Classifying human-AI interaction was a more difficult task. Among records where AI use was accepted, there were frequent disagreements about whether interaction occurred and which human group interacted with the system. The most common disagreement involved whether a trial should be classified as health professional-AI interaction or no human-AI interaction. The uncertainty reflects the limits of trial records. Some descriptions mention an AI system but do not clarify whether clinicians directly receive AI outputs, whether AI runs in the background, whether patients interact with a tool, or whether AI only processes data outside the clinical workflow. In complex interventions, a system may affect decisions without clear documentation of who engages with it.

Human classifiers sometimes abstained when records lacked enough information, particularly when trying to categorize human-AI interaction. This points to a core challenge for both human and machine review: classification quality depends on reporting quality.

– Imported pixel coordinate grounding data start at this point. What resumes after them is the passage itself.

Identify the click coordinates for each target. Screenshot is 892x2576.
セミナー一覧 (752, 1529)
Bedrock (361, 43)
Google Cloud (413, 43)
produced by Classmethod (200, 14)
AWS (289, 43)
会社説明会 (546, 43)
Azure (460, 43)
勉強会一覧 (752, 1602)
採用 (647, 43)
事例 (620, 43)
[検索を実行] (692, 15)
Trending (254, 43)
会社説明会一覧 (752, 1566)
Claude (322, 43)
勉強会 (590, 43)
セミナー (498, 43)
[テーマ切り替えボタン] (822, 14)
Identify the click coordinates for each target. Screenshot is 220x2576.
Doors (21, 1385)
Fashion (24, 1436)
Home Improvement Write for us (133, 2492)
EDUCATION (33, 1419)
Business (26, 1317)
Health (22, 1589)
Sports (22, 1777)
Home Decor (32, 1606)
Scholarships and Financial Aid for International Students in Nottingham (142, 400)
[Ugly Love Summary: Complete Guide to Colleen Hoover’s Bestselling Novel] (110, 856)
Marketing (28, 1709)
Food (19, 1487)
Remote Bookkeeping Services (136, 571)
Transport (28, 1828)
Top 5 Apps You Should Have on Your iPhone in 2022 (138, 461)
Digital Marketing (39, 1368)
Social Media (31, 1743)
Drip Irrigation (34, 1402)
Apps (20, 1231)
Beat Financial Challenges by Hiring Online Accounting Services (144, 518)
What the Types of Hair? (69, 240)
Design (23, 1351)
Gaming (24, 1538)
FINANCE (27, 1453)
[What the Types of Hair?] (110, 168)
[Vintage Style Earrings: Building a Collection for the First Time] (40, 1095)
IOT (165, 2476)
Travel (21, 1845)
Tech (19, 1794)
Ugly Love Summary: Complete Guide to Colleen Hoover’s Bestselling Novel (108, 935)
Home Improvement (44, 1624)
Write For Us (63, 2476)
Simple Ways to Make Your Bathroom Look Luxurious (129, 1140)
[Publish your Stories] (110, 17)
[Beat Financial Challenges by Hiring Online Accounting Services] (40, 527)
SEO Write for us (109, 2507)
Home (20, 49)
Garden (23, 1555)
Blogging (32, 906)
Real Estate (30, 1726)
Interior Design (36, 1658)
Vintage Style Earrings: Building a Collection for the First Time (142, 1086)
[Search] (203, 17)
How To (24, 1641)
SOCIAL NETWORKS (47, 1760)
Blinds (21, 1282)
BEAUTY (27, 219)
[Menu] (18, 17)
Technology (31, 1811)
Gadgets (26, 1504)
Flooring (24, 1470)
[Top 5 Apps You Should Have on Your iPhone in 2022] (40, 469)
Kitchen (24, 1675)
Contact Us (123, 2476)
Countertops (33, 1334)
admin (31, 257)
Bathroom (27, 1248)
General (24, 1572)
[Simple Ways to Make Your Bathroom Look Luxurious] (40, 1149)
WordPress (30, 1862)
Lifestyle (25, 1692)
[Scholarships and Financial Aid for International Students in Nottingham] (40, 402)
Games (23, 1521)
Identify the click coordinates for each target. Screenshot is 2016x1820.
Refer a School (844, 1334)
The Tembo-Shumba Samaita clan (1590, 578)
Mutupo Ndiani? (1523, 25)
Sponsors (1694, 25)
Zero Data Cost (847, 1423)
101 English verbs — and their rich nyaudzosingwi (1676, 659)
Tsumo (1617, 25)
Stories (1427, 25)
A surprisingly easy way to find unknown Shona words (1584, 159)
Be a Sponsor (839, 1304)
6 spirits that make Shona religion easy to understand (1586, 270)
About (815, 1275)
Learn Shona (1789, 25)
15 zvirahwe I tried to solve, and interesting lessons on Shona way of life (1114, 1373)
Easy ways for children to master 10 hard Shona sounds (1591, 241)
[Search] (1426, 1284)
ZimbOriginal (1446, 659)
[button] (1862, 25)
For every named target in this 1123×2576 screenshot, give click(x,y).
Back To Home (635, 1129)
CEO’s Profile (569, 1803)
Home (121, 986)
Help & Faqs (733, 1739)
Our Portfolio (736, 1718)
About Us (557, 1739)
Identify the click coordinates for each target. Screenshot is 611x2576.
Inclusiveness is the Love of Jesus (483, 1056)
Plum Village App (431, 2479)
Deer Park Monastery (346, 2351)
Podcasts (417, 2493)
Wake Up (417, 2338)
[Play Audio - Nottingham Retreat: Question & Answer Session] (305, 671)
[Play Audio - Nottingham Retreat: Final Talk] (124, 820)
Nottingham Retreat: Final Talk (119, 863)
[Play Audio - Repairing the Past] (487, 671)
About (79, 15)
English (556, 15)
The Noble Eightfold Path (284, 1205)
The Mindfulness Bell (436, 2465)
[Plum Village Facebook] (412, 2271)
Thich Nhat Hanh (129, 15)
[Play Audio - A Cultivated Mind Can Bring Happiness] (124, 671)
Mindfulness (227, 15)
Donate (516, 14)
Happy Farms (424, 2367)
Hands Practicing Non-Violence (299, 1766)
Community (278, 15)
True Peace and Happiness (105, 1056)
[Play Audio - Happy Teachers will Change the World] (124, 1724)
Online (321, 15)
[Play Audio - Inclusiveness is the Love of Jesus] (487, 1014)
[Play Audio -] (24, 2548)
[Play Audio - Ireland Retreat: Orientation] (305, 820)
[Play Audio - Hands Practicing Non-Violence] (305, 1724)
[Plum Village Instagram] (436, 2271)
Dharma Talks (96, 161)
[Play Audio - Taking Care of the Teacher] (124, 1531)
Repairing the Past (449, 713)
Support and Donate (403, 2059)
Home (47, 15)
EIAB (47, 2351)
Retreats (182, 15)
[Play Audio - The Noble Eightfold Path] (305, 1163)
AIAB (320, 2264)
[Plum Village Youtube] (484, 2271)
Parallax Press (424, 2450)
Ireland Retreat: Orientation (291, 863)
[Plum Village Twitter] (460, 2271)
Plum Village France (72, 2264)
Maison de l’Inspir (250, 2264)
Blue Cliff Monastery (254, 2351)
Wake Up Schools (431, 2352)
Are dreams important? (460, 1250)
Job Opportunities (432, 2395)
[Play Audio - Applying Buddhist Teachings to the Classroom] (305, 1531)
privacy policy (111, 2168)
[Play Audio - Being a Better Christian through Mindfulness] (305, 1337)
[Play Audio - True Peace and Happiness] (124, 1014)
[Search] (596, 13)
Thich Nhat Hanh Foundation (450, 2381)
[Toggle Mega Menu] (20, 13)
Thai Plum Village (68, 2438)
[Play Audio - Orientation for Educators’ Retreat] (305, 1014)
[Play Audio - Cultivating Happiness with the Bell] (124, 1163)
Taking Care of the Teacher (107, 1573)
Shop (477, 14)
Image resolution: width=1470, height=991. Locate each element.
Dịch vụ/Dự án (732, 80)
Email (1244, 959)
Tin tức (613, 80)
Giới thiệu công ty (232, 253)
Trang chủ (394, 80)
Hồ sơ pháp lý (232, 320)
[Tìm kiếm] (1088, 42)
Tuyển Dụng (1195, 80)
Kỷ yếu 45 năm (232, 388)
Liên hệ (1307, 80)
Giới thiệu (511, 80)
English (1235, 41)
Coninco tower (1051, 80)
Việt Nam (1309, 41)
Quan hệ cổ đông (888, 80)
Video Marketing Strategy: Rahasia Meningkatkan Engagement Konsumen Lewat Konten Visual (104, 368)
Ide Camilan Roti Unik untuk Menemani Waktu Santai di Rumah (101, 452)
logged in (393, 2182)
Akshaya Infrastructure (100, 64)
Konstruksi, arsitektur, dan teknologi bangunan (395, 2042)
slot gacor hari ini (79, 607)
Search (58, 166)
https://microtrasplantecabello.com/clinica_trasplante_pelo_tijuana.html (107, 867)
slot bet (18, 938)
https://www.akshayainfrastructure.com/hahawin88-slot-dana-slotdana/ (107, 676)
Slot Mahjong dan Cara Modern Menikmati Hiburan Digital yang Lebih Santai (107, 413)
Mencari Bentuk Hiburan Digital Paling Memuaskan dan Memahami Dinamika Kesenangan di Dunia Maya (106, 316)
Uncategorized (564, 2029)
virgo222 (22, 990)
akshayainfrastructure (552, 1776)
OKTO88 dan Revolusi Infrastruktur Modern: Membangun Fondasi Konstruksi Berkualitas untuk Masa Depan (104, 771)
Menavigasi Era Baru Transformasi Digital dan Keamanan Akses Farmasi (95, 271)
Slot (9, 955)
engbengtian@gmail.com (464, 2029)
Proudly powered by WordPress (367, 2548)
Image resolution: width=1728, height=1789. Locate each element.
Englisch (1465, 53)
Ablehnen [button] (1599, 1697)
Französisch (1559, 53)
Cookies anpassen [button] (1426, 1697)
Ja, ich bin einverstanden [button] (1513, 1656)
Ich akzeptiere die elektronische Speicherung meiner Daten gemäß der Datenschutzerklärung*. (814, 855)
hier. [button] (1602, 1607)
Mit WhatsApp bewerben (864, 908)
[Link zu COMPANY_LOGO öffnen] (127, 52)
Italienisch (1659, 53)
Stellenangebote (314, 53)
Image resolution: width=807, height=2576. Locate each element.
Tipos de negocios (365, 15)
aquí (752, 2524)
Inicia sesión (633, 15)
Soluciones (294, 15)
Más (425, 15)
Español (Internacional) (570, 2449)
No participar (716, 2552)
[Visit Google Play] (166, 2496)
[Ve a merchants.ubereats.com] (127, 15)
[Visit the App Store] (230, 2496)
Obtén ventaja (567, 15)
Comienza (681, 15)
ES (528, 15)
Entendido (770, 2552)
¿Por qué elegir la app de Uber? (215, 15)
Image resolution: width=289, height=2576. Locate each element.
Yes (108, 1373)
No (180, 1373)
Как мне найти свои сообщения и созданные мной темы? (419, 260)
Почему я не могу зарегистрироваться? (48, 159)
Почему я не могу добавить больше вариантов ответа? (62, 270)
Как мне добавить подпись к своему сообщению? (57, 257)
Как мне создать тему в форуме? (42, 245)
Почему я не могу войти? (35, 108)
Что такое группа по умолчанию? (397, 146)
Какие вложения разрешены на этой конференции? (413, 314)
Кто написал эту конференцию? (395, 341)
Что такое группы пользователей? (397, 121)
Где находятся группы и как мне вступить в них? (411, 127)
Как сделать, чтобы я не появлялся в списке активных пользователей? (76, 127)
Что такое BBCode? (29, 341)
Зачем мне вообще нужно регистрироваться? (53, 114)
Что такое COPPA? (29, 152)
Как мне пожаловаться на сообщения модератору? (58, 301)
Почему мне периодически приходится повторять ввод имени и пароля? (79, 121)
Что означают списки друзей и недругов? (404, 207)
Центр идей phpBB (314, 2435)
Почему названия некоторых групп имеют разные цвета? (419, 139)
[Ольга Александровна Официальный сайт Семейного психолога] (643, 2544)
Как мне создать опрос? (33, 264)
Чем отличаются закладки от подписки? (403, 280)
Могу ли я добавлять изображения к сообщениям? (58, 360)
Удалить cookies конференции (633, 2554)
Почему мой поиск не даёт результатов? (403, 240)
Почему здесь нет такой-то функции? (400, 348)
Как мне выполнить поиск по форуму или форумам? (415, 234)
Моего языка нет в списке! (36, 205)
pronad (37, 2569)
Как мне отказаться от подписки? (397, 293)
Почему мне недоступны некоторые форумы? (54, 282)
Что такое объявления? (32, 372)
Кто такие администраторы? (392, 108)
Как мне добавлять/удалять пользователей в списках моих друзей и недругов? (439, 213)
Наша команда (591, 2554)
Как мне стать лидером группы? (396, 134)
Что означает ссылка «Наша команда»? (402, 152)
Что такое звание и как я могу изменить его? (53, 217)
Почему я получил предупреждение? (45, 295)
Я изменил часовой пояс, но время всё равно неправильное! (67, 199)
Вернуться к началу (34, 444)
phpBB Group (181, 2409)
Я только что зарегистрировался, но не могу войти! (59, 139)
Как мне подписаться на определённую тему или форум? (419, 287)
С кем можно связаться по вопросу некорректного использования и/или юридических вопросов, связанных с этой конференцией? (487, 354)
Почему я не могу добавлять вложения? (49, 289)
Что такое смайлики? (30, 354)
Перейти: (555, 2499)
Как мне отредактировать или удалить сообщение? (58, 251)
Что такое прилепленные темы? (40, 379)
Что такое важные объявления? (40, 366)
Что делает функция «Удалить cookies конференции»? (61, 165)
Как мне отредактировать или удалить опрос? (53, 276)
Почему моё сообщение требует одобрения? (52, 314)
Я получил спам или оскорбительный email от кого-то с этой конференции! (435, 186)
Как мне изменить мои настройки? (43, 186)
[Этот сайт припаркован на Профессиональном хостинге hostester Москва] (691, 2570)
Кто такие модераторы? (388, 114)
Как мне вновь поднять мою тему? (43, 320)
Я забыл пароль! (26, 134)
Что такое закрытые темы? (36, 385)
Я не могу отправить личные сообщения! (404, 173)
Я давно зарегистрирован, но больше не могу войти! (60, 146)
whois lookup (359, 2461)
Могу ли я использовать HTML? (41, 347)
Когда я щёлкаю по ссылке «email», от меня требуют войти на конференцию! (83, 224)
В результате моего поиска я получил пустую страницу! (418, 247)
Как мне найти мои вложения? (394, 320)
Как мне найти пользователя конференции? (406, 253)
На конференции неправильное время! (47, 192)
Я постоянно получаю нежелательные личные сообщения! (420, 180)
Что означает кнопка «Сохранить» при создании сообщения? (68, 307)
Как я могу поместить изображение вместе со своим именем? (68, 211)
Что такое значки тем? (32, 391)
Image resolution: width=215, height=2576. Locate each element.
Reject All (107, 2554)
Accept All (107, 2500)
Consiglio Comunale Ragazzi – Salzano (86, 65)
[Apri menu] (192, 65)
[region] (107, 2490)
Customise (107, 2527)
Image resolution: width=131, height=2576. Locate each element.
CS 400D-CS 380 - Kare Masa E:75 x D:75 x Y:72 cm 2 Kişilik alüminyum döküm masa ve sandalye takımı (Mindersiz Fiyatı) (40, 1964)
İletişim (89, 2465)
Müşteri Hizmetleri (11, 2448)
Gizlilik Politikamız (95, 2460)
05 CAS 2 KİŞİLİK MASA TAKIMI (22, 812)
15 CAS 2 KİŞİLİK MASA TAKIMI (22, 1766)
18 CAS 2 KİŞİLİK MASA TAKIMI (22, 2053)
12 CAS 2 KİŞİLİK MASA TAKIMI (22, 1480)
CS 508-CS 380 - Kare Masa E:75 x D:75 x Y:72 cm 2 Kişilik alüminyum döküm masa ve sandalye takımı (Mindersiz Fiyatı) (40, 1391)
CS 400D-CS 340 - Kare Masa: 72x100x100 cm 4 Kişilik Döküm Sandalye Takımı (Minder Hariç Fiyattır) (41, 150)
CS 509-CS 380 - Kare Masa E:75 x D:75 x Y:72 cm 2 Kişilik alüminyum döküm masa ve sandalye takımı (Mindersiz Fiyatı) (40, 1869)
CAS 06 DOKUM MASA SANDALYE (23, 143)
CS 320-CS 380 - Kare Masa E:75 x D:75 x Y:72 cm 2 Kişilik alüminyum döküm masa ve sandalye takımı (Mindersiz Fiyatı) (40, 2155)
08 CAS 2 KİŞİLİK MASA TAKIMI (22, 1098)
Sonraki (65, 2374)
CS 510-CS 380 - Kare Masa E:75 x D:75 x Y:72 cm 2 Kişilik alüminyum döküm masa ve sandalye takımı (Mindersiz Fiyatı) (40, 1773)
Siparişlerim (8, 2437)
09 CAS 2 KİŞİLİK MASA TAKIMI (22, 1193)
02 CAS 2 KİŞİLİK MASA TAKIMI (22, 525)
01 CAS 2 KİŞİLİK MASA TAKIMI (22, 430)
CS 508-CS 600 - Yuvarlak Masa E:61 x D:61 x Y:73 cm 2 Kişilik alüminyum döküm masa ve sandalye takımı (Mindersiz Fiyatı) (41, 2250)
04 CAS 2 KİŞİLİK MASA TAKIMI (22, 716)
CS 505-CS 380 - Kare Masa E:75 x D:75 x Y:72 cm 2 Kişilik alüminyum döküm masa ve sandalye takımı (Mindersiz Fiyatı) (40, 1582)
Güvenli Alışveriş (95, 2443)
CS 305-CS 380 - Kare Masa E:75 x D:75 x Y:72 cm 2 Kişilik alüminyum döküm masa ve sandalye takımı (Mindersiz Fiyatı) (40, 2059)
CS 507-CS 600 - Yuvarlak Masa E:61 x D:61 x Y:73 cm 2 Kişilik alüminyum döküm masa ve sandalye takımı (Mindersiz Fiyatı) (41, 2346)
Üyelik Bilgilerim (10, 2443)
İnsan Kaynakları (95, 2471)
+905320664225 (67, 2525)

The authors also note that AI-assisted review is not cost-free. Their experimental workflow involved substantial API use and cost $75.17 for the main computation. Pilot work also used a paid ChatGPT Pro account. The paper also flags the environmental cost of AI computation, estimating that the energy use could correspond to some tens of kilowatt-hours and at least some associated carbon dioxide emissions.

The findings further point to several policy and research needs. Clinical trial records should more clearly specify whether AI is used, what type of AI is involved, whether users interact with it, who those users are, what expertise is required and how AI outputs are integrated into the intervention or workflow. Clearer interaction categories would also help reviewers compare trials and assess clinical risk.